One cool advantage of sous vide is that you can cook the meat and let it set in the bath until you’re ready to finish it. Another advantage is that you can cook a lot of steaks and they will all come out perfect, which I find much harder to do on the grill (I don’t have your level of experience). Finally, of course, the profile is more homogeneous (medium rare all the way through) like your grill method.
A pleasure sir. Now you made me hungry! :0)
Soylent Green?
We will, in short order. The machines to replace migratory labor are expensive to produce and, if not needed, will be resisted.
But the technology exists -- if only it becomes economic to buy it.
All labor will eventually be replaced by a machine.
What is it that you do for a living again?
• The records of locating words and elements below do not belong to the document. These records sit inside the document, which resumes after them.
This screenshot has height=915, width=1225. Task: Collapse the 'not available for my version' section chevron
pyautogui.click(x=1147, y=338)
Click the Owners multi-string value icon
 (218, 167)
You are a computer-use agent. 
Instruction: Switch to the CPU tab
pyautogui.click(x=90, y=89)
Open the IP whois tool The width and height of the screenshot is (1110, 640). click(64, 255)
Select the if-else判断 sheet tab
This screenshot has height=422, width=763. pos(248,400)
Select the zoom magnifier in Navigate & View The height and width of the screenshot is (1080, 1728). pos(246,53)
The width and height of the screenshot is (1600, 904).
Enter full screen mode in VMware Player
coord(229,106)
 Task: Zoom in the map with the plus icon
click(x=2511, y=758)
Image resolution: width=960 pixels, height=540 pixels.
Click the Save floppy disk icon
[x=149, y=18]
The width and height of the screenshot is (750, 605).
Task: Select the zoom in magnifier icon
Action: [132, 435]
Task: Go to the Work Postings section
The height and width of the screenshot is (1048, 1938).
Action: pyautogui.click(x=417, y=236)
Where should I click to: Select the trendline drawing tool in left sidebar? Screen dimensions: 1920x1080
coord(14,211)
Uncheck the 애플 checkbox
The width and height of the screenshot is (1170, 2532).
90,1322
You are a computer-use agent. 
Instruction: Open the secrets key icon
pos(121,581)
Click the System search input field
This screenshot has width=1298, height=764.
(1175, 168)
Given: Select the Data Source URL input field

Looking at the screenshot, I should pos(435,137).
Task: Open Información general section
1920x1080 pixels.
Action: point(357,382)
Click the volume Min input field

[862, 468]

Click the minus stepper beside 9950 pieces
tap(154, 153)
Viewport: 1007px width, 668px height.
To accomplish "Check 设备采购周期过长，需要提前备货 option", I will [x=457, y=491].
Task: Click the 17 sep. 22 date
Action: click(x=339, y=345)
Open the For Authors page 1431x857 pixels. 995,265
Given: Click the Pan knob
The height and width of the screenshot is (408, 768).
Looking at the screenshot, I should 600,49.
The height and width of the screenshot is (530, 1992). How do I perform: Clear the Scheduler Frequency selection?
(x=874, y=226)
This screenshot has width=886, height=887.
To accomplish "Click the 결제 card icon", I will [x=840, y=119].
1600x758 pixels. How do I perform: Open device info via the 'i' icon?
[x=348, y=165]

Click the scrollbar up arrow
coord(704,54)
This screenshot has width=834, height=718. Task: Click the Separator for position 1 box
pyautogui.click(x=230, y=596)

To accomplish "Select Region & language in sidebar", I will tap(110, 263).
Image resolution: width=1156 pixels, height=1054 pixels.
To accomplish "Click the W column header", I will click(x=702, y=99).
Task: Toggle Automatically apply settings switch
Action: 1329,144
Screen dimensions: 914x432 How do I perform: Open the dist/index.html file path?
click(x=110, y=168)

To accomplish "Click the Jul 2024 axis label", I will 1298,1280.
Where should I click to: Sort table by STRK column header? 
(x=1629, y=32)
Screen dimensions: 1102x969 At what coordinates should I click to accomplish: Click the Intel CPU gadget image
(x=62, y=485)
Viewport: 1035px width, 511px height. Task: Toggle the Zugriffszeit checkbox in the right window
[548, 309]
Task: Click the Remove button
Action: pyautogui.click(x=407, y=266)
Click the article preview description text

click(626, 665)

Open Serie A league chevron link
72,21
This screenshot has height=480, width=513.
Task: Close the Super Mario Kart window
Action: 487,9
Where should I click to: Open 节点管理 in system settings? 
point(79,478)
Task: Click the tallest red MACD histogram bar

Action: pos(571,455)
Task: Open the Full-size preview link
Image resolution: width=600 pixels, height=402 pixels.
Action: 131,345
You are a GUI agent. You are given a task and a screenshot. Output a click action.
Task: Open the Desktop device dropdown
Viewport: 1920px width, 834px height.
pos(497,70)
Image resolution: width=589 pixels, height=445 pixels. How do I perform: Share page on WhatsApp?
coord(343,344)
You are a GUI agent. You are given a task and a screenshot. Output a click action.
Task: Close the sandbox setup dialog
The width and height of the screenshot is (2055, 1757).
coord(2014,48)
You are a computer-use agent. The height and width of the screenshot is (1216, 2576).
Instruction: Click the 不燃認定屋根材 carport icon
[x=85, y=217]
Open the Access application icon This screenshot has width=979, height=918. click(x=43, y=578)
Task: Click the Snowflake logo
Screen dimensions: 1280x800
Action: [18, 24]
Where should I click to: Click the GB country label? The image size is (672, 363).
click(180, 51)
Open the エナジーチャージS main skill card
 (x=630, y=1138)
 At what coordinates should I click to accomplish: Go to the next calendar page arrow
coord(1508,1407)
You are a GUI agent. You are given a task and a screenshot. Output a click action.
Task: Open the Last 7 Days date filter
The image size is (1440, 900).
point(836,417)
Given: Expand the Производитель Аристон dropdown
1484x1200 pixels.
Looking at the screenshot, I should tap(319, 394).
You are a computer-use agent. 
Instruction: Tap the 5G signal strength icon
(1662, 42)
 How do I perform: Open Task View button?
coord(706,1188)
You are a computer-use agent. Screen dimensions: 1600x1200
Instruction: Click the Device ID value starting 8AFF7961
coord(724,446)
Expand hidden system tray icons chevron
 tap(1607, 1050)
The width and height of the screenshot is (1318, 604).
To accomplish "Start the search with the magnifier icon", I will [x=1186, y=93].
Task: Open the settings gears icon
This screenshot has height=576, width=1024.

AND NEXT, COMMETH THE AGRICULTURAL ENGINEERS...... READY WILLING AND ABLE TO DESIGN PICKING MACHINES ABLE TO HARVEST THE MOST FRAGILE OF CROPS....RUT ROH FREE RIDES OVER SENORES....... THINK OF THE PROBLEMS SOLVED AND THE MONEY SAVED HAD WASHINGTON POURED OUR DOLLARS INTO THE DESIGN MANUFACTURE AND DISTRIBUTION TO FARMERS OF SUCH MACHINES YEARS AGO! WHAT WERE THEY THINKING!? ANYBODY HAVE ANY IDEAS AS TO WHY THIS WASN’T DONE? I don’t get it.
I look forward to a robot presidency, so we can fire the current idiot.